◆ What to produce
Your task is to repeat exactly the lines from the one with "Open switch 10.255.13.42 (OS6465) details" through the end of the records, both included; please leave the pictures out.

◆ Saved data entries
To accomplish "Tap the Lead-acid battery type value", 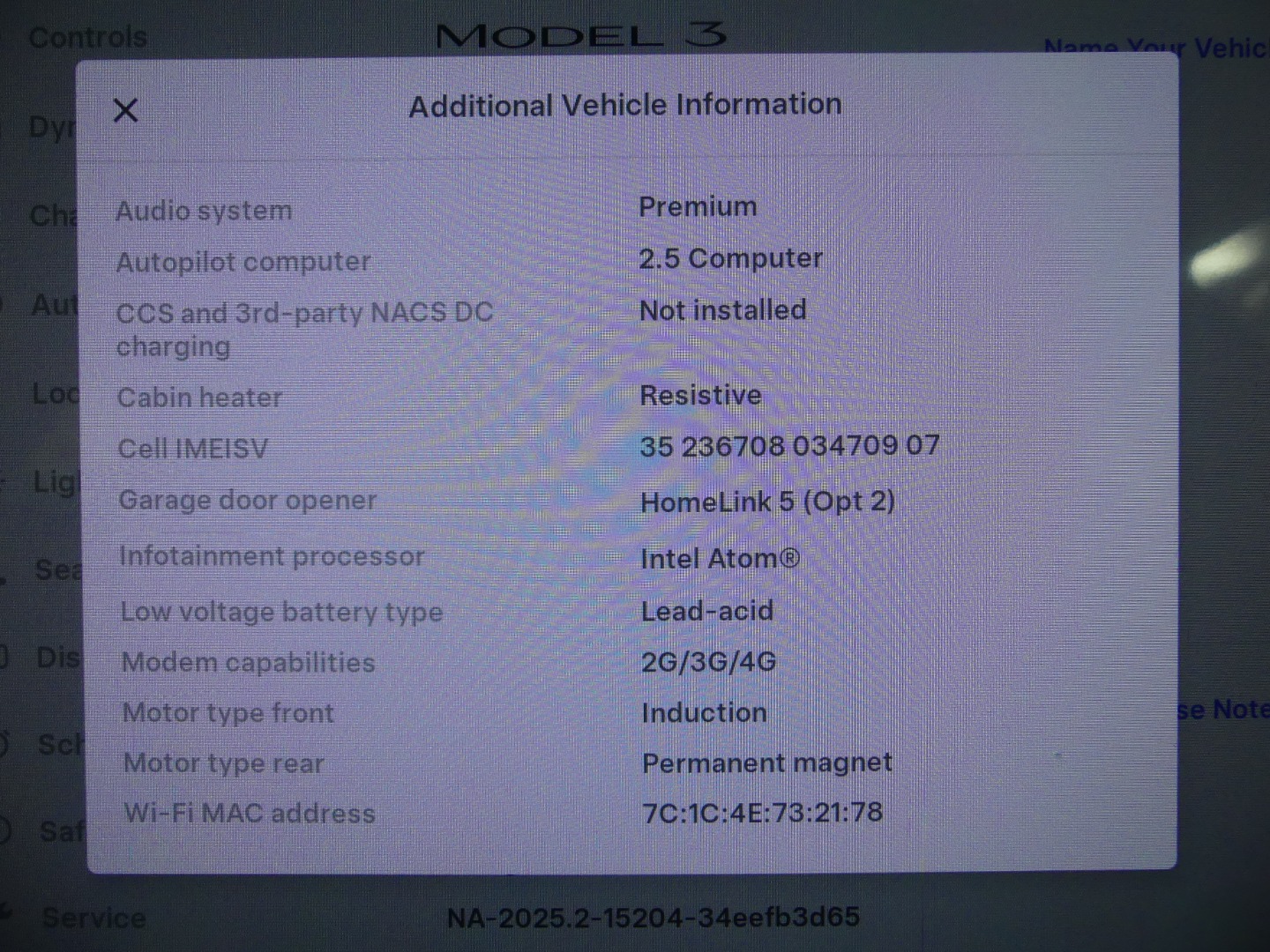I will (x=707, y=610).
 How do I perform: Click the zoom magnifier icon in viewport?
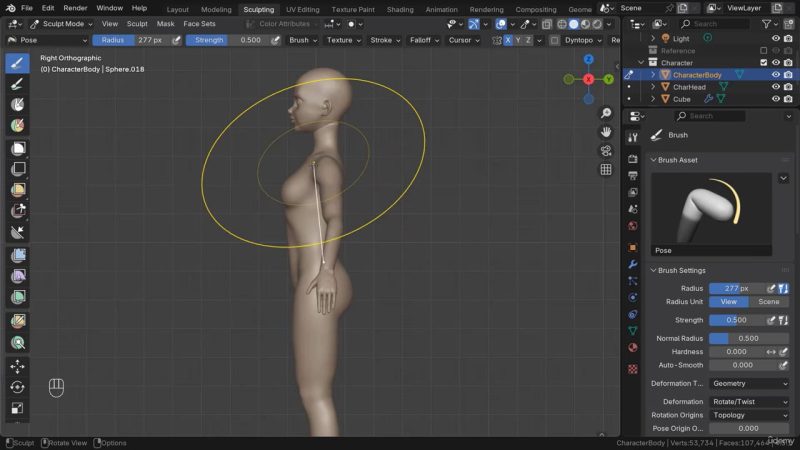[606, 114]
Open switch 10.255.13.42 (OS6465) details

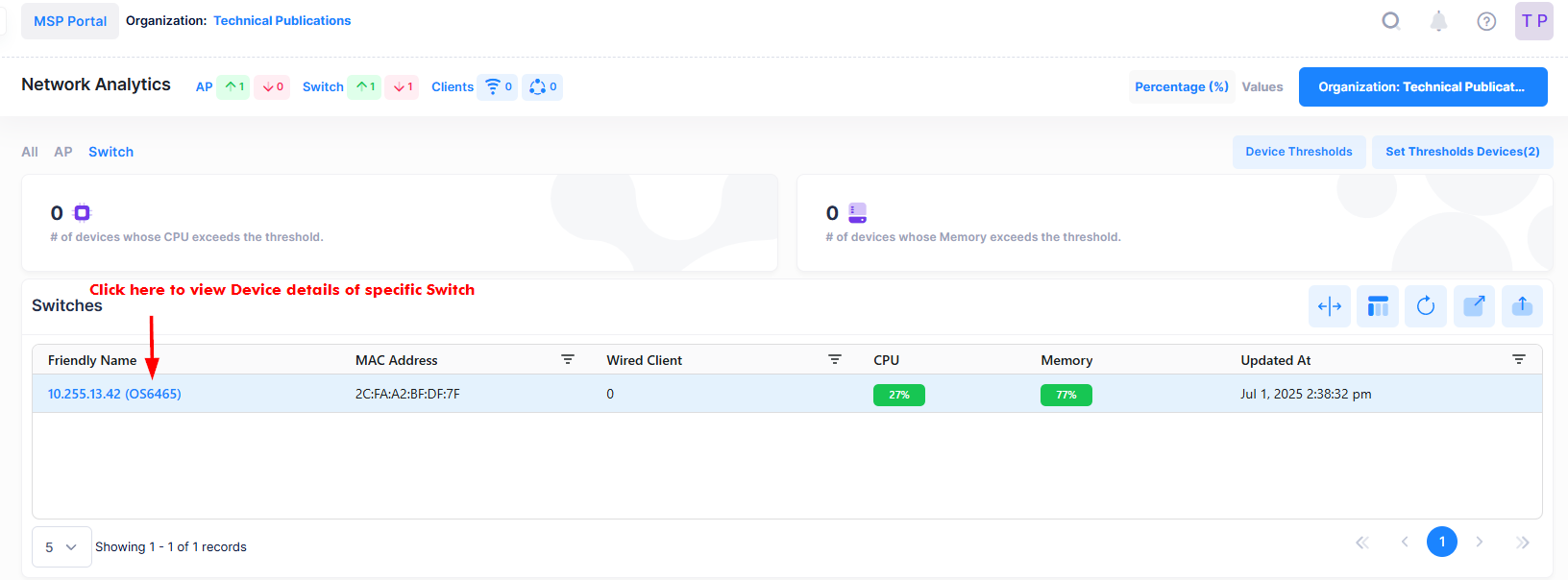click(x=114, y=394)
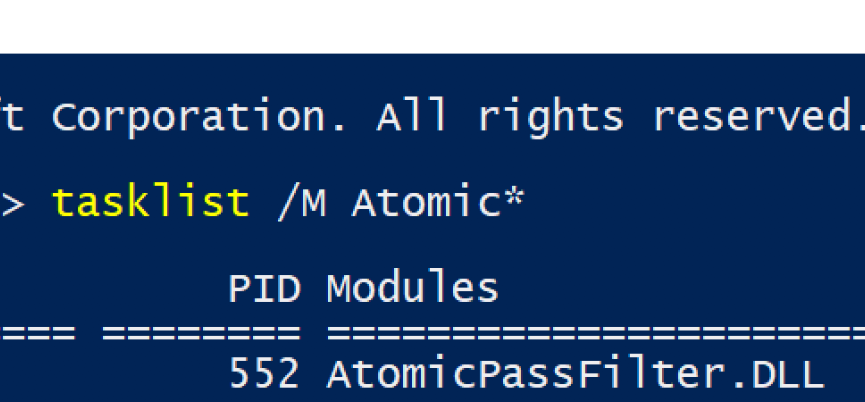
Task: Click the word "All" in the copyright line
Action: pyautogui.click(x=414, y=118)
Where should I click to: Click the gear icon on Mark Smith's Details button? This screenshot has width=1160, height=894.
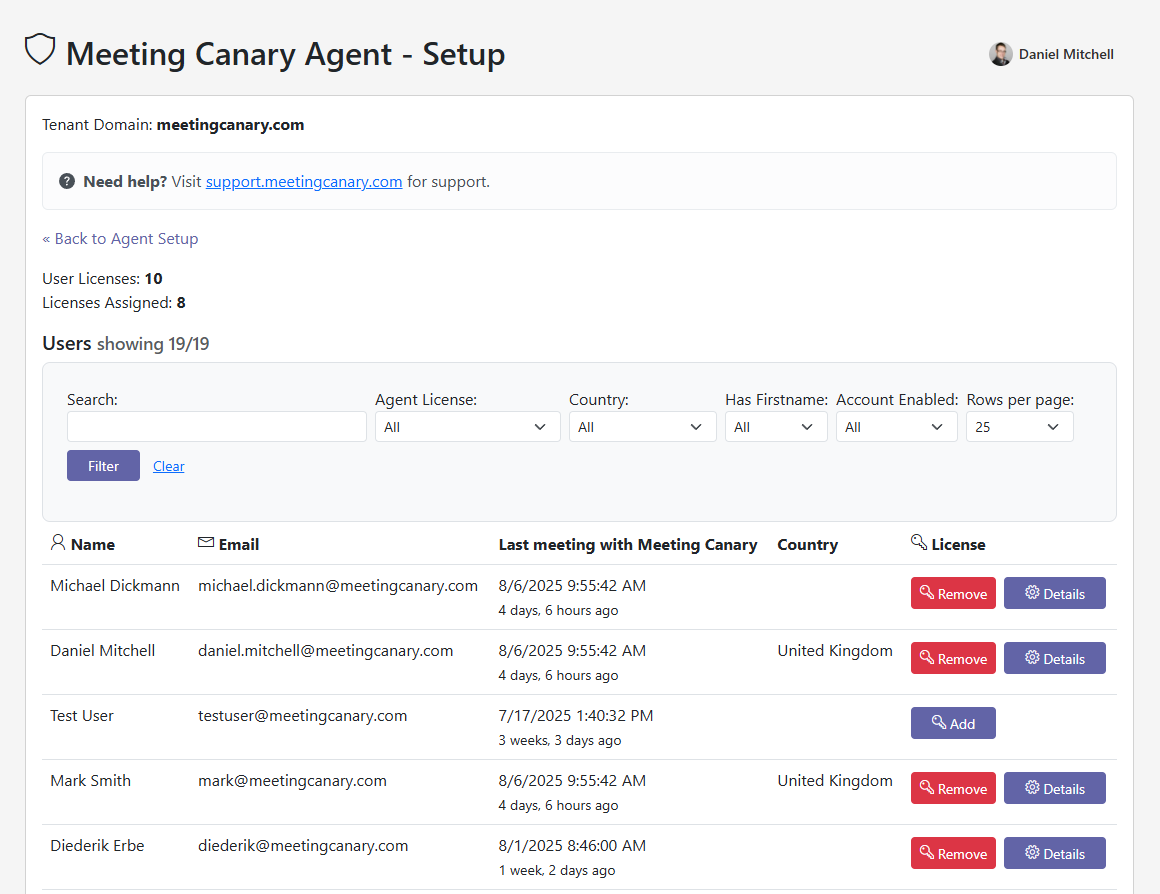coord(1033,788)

◆ Solved problem
Open switch 10.255.13.42 (OS6465) details

click(x=114, y=394)
Task: Click the word "All" in the copyright line
Action: pyautogui.click(x=414, y=118)
Where should I click to: Click the gear icon on Mark Smith's Details button? This screenshot has width=1160, height=894.
coord(1033,788)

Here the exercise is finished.